● **What this task involves**
Write the entries out in full, matching them exactly.

:: Exercise data ::

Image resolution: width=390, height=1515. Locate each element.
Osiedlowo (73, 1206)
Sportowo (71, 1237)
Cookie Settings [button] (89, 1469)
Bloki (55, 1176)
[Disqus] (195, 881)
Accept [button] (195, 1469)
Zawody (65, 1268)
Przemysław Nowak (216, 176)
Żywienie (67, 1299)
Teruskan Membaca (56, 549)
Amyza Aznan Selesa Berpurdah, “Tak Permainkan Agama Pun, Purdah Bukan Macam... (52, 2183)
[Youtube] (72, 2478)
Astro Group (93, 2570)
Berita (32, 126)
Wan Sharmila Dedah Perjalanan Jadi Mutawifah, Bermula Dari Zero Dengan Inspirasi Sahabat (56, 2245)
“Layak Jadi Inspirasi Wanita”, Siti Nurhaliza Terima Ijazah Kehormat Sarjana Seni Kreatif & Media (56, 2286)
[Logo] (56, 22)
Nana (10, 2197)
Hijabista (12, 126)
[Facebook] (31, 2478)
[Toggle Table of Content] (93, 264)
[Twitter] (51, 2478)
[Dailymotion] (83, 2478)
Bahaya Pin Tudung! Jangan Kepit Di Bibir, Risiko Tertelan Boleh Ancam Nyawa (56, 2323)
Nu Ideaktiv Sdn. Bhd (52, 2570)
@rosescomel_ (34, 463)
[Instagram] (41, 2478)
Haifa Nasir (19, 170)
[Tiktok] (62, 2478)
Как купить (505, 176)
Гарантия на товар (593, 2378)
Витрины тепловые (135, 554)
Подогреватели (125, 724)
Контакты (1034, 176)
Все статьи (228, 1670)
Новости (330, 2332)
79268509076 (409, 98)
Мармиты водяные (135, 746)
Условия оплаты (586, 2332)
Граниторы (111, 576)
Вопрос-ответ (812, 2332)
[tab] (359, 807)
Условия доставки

:::

● **Answer space**
Image resolution: width=390, height=1515. Locate each element.
Osiedlowo (73, 1206)
Sportowo (71, 1237)
Cookie Settings [button] (89, 1469)
Bloki (55, 1176)
[Disqus] (195, 881)
Accept [button] (195, 1469)
Zawody (65, 1268)
Przemysław Nowak (216, 176)
Żywienie (67, 1299)
Teruskan Membaca (56, 549)
Amyza Aznan Selesa Berpurdah, “Tak Permainkan Agama Pun, Purdah Bukan Macam... (52, 2183)
[Youtube] (72, 2478)
Astro Group (93, 2570)
Berita (32, 126)
Wan Sharmila Dedah Perjalanan Jadi Mutawifah, Bermula Dari Zero Dengan Inspirasi Sahabat (56, 2245)
“Layak Jadi Inspirasi Wanita”, Siti Nurhaliza Terima Ijazah Kehormat Sarjana Seni Kreatif & Media (56, 2286)
[Logo] (56, 22)
Nana (10, 2197)
Hijabista (12, 126)
[Facebook] (31, 2478)
[Toggle Table of Content] (93, 264)
[Twitter] (51, 2478)
[Dailymotion] (83, 2478)
Bahaya Pin Tudung! Jangan Kepit Di Bibir, Risiko Tertelan Boleh Ancam Nyawa (56, 2323)
Nu Ideaktiv Sdn. Bhd (52, 2570)
@rosescomel_ (34, 463)
[Instagram] (41, 2478)
Haifa Nasir (19, 170)
[Tiktok] (62, 2478)
Как купить (505, 176)
Гарантия на товар (593, 2378)
Витрины тепловые (135, 554)
Подогреватели (125, 724)
Контакты (1034, 176)
Все статьи (228, 1670)
Новости (330, 2332)
79268509076 (409, 98)
Мармиты водяные (135, 746)
Условия оплаты (586, 2332)
Граниторы (111, 576)
Вопрос-ответ (812, 2332)
[tab] (359, 807)
Условия доставки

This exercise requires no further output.